>> begin SUPPLIED TEXT

This episode finally compelled me to create an Earwolf account and use my real name as a handle because you all seem to be one of the few popular media outlets seriously grappling with the implications of what the internet is telling us humans about ourselves. If, while gazing disappointedly at a grocery store magazine rack whose only satirical publications had Sylvester P. Smythe on the cover, it was suddenly revealed to my eight-year-old mind that I would be writing this comment twenty-four years later it would have promptly snapped in half, but unexpected historical twists and turns seem to fascinate me as much as you all.

 

I'm not sure how to say this without sounding like a lunatic, but I think the problems with the conventional wisdom concerning the mainstream media you point out are just the tip of a much more terrifying flotilla of iceberg-sized problems with the conventional wisdom concerning the role of academia in our society. What I'm about to type is so self-evident that I've basically spent the past six years since I dropped out of my anthropology PhD program with a masters degree questioning my sanity because I always figured that I couldn't possibly be the first person to connect these dots: the amount of epistemological support for evolutionary theory is staggering and the vast majority of reasonable people recognize that humans are the result of evolutionary processes.

 

Hold onto your butts because here comes the part of the puzzle that you and most other people haven't seemed to realize is even missing: very very few liberal arts academics have bothered to check whether their theories on human behavior conform with evolution theory. I'm confident that YOU guys are closer to coming up with a more scientifically-sound social theory than 99% of my former professors and colleagues just because you take the internet seriously.

 

I realize this is a crazy idea, but I bet you're gonna love finding out the extent to which many of the concepts we were taught as self-evident have very little tethering to reality.

 

You can expect to run into some major hostility and condescending responses, so let me equip you with a few touchstones to avoid getting sidetracked by high-falutin' references to academic texts:

-The human brain has been shaped by the same evolutionary processes which have created all our other organs. How does their academic work take into account all the amazing studies coming out of neuroscience?

-What empirical data will falsify their theory?

 

The fewer the qualifiers involved in the answers you receive to those questions, the more likely it is that you're talking to a "scientific" academic.

>> end SUPPLIED TEXT

- _REQUIRED TASK 1_:
Quote the comment exactly, beginning at the words "I realize this" and stopping after the words "falsify their theory?".

>> begin GIVEN INFORMATION

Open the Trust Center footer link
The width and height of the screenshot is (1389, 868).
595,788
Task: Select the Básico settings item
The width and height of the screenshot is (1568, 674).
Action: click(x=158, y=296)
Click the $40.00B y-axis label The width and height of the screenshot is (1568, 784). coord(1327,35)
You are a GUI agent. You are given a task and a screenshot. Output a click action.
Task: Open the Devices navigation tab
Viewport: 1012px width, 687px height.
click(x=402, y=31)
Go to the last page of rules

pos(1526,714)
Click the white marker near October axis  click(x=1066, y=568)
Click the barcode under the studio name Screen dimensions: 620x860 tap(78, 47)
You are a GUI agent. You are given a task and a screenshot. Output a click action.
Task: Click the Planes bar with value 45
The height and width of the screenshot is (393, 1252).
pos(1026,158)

>> end GIVEN INFORMATION

- _REQUIRED TASK 2_:
Find every line of the records that contains the string "axis", and copy each one. Case counts.

- _FINAL RESULT 1_:
I realize this is a crazy idea, but I bet you're gonna love finding out the extent to which many of the concepts we were taught as self-evident have very little tethering to reality.

 

You can expect to run into some major hostility and condescending responses, so let me equip you with a few touchstones to avoid getting sidetracked by high-falutin' references to academic texts:

-The human brain has been shaped by the same evolutionary processes which have created all our other organs. How does their academic work take into account all the amazing studies coming out of neuroscience?

-What empirical data will falsify their theory?

- _FINAL RESULT 2_:
Click the $40.00B y-axis label The width and height of the screenshot is (1568, 784). coord(1327,35)
Click the white marker near October axis  click(x=1066, y=568)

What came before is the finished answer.